Unlike many health conditions, diabetes is managed mostly by you, with support from your healthcare team, family, and other important people in your life. Managing type 2 diabetes includes healthy eating, weight control, regular exercise, blood sugar monitoring, and possibly medication or insulin therapy.
Healthy eating
Although there is no specific “diabetes diet,” it's important to center your diet around a regular schedule for meals and healthy snacks, smaller portion sizes, high-fiber foods such as fruits and whole grains, healthy cooking oils, and modest servings of low-fat dairy, low-fat meats, and fish.
Your healthcare provider may recommend seeing a registered dietitian, who can help you identify healthy food choices, plan well-balanced, nutritional meals, develop new habits, and monitor carbohydrate intake to keep your blood sugar levels more stable.
Weight control
Weight loss results in better control of blood sugar levels, cholesterol, triglycerides, and blood pressure. If you're overweight, you may begin to see improvements in these factors after losing as little as 5 percent of your body weight.

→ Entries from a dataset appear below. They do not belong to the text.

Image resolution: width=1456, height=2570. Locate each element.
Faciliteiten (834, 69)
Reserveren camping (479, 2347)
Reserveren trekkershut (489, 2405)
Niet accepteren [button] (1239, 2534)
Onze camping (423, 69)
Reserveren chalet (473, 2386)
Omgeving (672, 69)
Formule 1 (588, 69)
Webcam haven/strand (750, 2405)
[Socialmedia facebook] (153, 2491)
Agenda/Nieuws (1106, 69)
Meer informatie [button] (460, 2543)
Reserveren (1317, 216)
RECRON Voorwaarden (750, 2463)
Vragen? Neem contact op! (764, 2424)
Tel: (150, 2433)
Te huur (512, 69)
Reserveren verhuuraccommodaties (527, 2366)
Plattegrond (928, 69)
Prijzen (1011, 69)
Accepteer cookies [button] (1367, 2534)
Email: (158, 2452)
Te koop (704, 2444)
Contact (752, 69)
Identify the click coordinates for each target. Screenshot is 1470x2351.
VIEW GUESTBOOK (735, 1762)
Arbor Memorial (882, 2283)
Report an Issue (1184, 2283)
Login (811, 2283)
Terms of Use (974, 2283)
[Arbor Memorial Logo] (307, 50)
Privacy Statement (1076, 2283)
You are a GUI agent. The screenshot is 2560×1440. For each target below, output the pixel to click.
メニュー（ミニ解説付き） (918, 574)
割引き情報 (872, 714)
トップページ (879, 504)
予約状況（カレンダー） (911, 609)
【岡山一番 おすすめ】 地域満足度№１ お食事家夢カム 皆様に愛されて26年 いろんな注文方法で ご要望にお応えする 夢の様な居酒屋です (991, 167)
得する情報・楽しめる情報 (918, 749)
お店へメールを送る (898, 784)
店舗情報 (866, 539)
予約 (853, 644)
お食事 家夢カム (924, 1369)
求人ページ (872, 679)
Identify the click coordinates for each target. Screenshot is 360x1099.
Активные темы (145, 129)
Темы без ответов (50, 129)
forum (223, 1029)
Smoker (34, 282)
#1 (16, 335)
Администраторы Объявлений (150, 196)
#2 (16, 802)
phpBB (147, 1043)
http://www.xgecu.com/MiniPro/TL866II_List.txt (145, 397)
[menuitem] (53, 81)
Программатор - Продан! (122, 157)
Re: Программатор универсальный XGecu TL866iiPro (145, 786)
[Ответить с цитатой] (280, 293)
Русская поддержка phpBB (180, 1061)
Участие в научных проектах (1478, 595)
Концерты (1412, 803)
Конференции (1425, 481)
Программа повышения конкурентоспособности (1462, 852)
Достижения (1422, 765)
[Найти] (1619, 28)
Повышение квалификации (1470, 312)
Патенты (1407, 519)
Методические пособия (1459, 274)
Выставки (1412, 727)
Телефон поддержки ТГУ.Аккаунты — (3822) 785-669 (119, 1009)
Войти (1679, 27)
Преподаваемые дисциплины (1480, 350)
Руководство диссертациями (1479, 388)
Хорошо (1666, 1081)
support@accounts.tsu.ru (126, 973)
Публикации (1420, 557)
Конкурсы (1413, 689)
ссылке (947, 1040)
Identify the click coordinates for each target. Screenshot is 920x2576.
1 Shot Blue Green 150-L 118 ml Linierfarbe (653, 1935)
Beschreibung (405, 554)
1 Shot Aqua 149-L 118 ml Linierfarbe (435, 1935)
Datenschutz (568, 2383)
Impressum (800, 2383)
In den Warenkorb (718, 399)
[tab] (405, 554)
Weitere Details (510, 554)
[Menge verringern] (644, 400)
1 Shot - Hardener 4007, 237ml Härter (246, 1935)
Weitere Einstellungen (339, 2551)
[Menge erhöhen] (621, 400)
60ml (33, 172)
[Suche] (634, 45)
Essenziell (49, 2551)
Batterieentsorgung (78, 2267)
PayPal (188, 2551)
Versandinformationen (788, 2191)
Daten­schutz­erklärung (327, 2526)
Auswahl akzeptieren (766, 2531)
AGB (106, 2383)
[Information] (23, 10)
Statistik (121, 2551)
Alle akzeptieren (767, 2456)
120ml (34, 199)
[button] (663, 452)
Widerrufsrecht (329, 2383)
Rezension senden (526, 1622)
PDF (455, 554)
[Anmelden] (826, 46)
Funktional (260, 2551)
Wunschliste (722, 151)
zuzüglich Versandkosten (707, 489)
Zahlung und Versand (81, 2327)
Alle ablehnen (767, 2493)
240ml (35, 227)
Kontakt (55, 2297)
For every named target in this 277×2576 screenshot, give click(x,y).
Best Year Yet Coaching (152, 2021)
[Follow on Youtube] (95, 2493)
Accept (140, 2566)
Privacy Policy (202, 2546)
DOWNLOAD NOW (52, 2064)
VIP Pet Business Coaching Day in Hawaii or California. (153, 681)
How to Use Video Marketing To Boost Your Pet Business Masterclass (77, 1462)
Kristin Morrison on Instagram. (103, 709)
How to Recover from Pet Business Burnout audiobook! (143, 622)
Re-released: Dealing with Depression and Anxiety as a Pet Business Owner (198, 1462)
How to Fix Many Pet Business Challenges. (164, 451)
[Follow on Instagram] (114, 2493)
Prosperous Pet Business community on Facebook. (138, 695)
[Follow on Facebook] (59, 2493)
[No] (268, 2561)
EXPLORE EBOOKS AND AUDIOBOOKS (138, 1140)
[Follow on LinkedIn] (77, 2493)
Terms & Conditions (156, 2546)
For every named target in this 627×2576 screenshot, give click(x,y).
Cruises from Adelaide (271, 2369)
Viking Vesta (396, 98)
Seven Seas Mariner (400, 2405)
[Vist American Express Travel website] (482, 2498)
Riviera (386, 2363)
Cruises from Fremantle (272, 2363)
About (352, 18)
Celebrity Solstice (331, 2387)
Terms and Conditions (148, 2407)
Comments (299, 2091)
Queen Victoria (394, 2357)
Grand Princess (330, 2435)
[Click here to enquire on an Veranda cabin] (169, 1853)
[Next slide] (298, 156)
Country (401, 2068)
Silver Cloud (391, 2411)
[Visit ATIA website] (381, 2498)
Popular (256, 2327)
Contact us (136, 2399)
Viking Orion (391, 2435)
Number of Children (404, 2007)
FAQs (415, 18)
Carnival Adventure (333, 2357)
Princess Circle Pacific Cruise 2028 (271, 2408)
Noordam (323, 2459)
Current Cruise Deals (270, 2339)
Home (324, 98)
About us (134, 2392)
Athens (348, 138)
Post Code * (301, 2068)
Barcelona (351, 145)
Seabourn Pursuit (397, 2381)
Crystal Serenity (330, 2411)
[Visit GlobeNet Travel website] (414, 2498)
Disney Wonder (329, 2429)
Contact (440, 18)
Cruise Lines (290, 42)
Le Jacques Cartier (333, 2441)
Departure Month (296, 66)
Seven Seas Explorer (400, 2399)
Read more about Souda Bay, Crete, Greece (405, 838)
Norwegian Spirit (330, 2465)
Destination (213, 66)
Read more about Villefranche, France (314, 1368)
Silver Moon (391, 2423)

Your healthcare provider or dietitian can help you set appropriate weight-loss goals and encourage lifestyle changes to help you achieve them.
Physical activity
Regular physical activity, incorporating both aerobic and resistance exercise, is important for losing weight or maintaining a healthy weight and for regulating blood sugar levels. Talk to your primary healthcare provider before starting or changing your exercise program to make sure that the activities are safe for you.
Blood sugar monitoring
Your healthcare provider will advise you on how often to check your blood sugar level to make sure you remain within your target range. You may, for example, need to check it once a day and before or after exercise. Monitoring is usually done with a small, at-home device called a blood glucose meter, which measures the amount of sugar in a drop of your blood. You should keep a record of your measurements to share with your healthcare provider.
Diabetes medications
If diet and exercise alone aren’t working to maintain your target blood sugar level, your doctor may prescribe diabetes medications or insulin therapy to help manage blood sugar levels.